Rift Valley fever (RVF) is a zoonotic vector-borne disease mainly transmitted by mosquitoes, and present in Africa, the Arabian Peninsula, and the Indian Ocean. The endemic situation in Mauritania, and the recent outbreaks in Libya have raised concerns about the potential spread of the virus in the western Mediterranean Basin, where competent mosquitoes are present. However, given the large diversity of climates and landscapes in this region, the areas and periods at risk of RVF virus (RVFV) transmission remain unknown. Vector abundance is one of the drivers of arboviruses transmission, therefore knowledge on mosquito species distributions and population dynamics is needed to implement surveillance and to assess the risk of RVFV circulation.
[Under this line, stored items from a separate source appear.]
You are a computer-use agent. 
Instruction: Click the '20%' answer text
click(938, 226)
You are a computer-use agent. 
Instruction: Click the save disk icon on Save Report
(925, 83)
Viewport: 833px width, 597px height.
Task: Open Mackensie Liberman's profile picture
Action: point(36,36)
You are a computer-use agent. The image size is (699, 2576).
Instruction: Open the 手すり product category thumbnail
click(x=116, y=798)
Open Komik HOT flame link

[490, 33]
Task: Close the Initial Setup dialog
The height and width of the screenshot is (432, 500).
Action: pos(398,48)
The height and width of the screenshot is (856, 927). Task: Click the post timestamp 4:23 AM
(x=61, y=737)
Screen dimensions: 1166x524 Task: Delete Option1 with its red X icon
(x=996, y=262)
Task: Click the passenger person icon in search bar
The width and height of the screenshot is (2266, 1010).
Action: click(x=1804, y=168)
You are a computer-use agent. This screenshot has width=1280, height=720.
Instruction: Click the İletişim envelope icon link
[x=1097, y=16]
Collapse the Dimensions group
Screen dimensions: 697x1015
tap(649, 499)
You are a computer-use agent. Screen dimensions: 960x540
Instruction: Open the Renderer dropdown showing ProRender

Here, we adapted a published modelling framework of mosquito population dynamics to five potential RVFV vectors in the western Mediterranean Basin (Aedes caspius, Aedes detritus, Aedes vexans, Culex pipiens and Culex theileri). The mechanistic model was designed with a daily time step and a 0.1° x 0.1° spatial resolution and takes temperature and precipitations data as inputs, along with published vector distribution maps. We used mosquito trapping data from Spain, France, Italy and Morocco to calibrate the model, and we produced monthly maps of abundance of the five vectors for the whole studied area. We then evaluated the model performances by assessing the correlation between field data and model predictions. Finally, we performed a sensitivity analysis to identify the main influential parameters. The model was able to reproduce most of the abundance peaks for the five mosquito species. Goodness-of-fit was high for Aedes species, especially for Ae. caspius, a highly competent mosquito for RVFV transmission, but lower for Culex species, with potential overpredictions in some regions. More knowledge is required about the presence and abundance of potential RVFV vectors in the Mediterranean Basin to improve predictions. However, this first model allows to identify seasons and areas with high vectors abundances that could be used in the future for surveillance of the disease.